One of the old divides in Australian diplomacy is between the Northeast Asianists and the Southeast Asianists. No points for picking Kevin Rudd as a Northerner, not an ASEANist. In pushing for the Six-Party Talks to become the basis for Asia’s attempt at 'doing a Europe', Mr Rudd has put ASEAN firmly in second place. ASEAN proclaims that it must be in the driver’s seat. The Rudd position in Washington is that ASEAN isn’t driving Asia anywhere.
Mr Rudd says the Six-Party Talks could become a broad security mechanism for Asia, saying the region faces a complex and fragile security future. And Australia, always keen to help, should be an early member of such a new security structure. The Prime Minister says Asia needs to take lessons from Europe in confronting difficult security issues:
There is a certain fragility to this strategic theatre. Therefore there is a great opportunity through regional security architecture to build genuine confidence and security building measures. We're aware of what happened over time in Europe. There are some parallels with what could happen over time in East Asia.

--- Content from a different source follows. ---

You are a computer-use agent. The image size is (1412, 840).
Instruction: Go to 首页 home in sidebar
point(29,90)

Kevin Rudd sees the hard security problems in Asia need a Northeast Asia flavour, in contrast to some of the current approaches based in Southeast Asia, led by the the ten nations of ASEAN. The reason – he is worried that ASEAN is creating new institutions that exclude the US. Mr Rudd says the US and its alliance system have provided strategic stability in Asia for 30 years, allowing the region to focus on economics — to compete for market share rather than regional strategic superiority. But this, he warned in his Brookings speech, is changing because the US is being left out: ''The United States has been less centrally involved in the evolution of East Asian and Asia-Pacific regional architecture. There is no US-led NATO equivalent in the region.'
Mr Rudd says ASEAN has made a remarkable contribution to stable relations between its ten members in Southeast Asia. But the Prime Minister says ASEAN's recent institution-building has excluded the US: first, from the ASEAN-plus-3 summits with China, Japan and South Korea, launched a decade ago; and more recently the East Asia Summit which adds India, Australia and New Zealand to the mix.
Mr Rudd says this makes it difficult for the US to be directly involved in reforming or growing these Asian institutions. Instead, the Prime Minister wants to create a new security approach to be led by the US and Northeast Asia, not Southeast Asia.

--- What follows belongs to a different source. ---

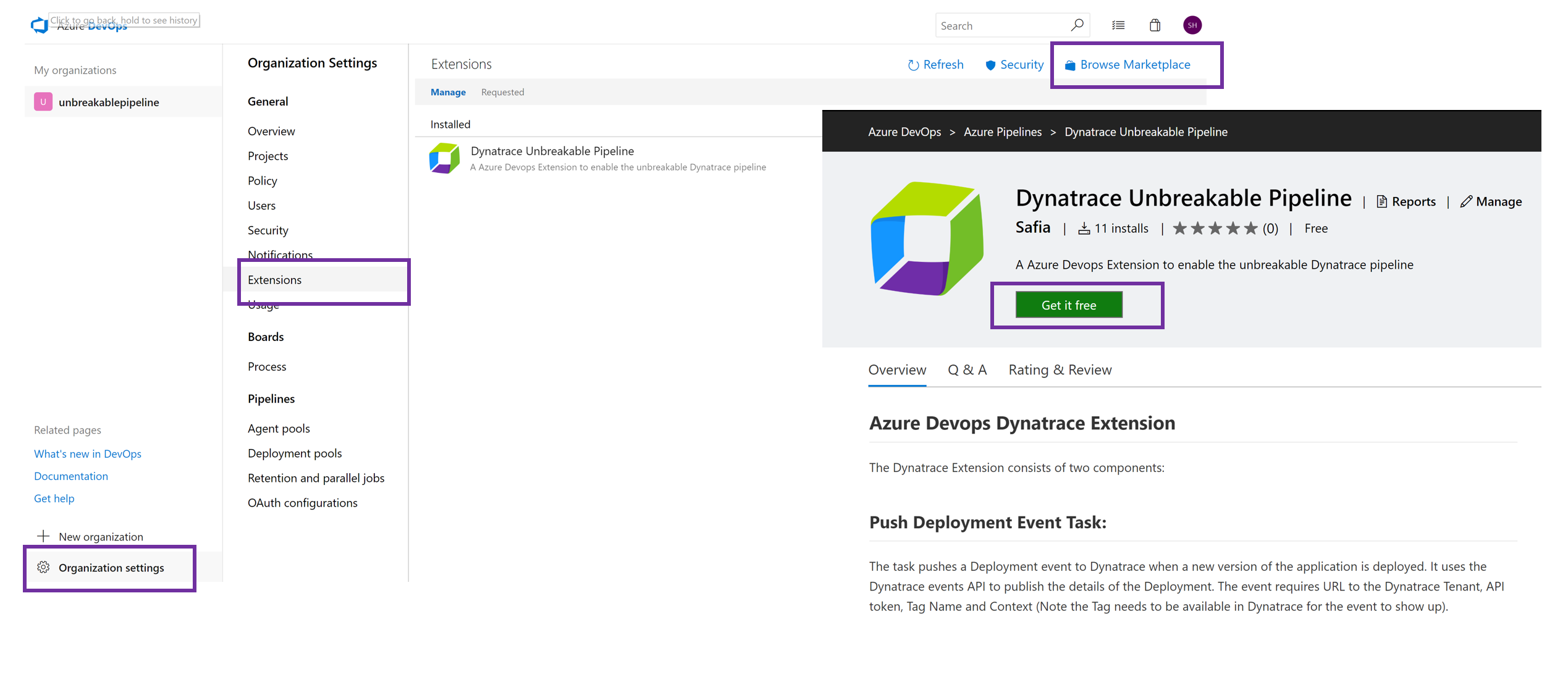Click the Organization settings gear icon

'We should welcome any efforts by the United States, China, Japan and others to extend the Six-Party Talks mechanism into a broader security mechanism - one that would later be broadened to include other countries,' Mr Rudd said. 'Given Australia's strong economic and strategic interests in North Asia, we would see ourselves as a participant in any such mechanism at the earliest opportunity. But the opportunity should be taken to advance a broader regional security mechanism that may help remove some of the brittleness that might otherwise characterise security policy relationships across what remains a strategically fragile theatre.'
Asia, of course, already has a broad security mechanism: the ASEAN Regional Forum, created in 1994, now with 27 countries from Northeast Asia, Southeast Asia, South Asia, the US, Canada and the European Union. The ARF is run by ASEAN along ASEAN lines. Australian has commented that the Forum has focused on confidence-building and made only modest gains in building a sense of strategic community. In pushing for a new security mechanism, with roots in Northeast not Southeast Asia, Kevin Rudd puts the ASEAN Regional Forum in second place in his hierarchy, saying it could focus on broader issues such energy security and natural disasters.
Mr Rudd says the region, led by ASEAN, is spending a lot of time on building what's called institutional architecture. The question, he says, is what will work? And what will produce real cooperation on security problems confronting Asia? To get things done, he says, the Six-Party Talks offer a new way forward, as he made clear in one of his answers after the Brookings speech:
I begin to become concerned that we are so much into design that we lose the point of rapidly getting to an end point, which is actually doing some stuff together. So, where do I come out on that? If there is political will at present, with our friends and partners in the US, Japan and China, and elsewhere, towards taking the Six-Party talks mechanism further, I say let's give that the big tick.
The presentational problem for Australia is that a big tick for Northeast Asia looks like a fail mark for ASEAN.